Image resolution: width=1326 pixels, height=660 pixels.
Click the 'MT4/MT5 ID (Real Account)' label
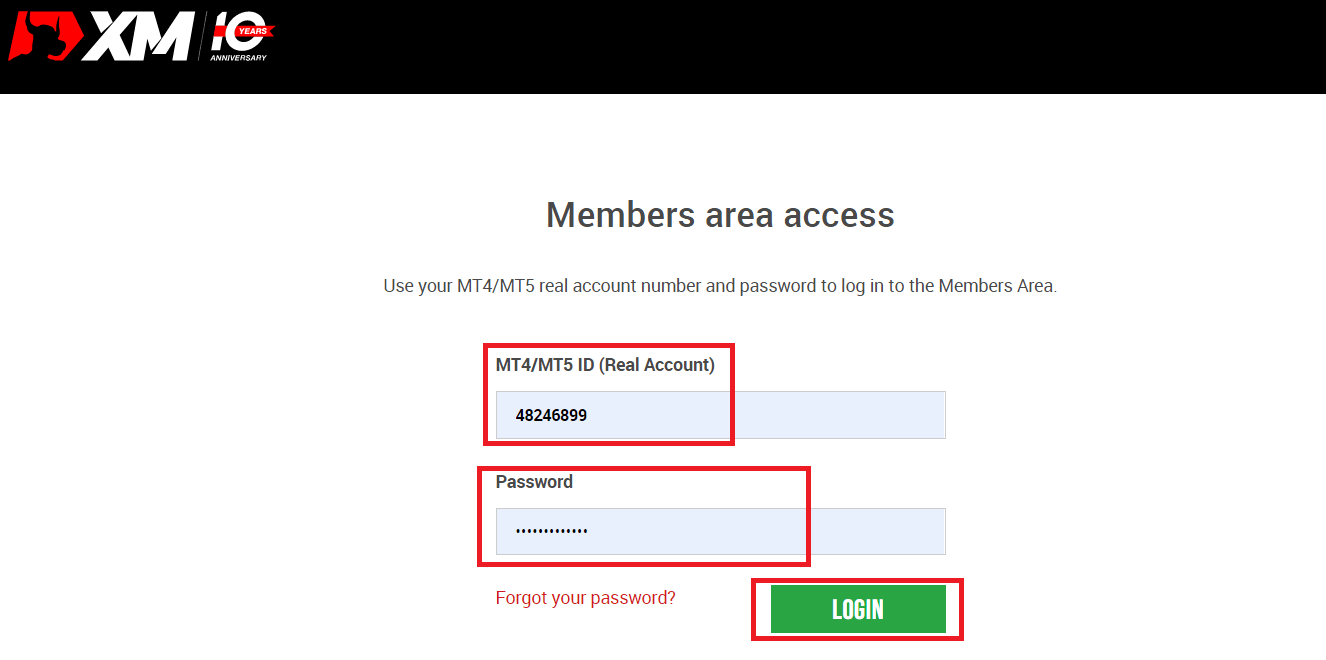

==

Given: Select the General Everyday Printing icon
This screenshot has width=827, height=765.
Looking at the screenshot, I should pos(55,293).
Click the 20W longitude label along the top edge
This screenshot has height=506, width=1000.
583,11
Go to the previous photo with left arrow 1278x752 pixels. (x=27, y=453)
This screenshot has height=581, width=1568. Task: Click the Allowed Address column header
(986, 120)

◆ EXERCISE DIRECTIONS:
Find the number of lines in the records that contain "pixels", and write that number only.

◆ SOLUTION:
2